WHAT YOU ARE ASKED TO DO →
Substitute "Show More" for every occurrence of "View More" in the lines below and reproduce them with all else unchanged.

RECORDS PROVIDED →

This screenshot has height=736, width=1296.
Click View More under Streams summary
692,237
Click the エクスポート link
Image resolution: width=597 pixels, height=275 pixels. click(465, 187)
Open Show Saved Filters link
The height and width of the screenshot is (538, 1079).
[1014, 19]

PROBLEM SOLUTION →
This screenshot has height=736, width=1296.
Click Show More under Streams summary
692,237
Click the エクスポート link
Image resolution: width=597 pixels, height=275 pixels. click(465, 187)
Open Show Saved Filters link
The height and width of the screenshot is (538, 1079).
[1014, 19]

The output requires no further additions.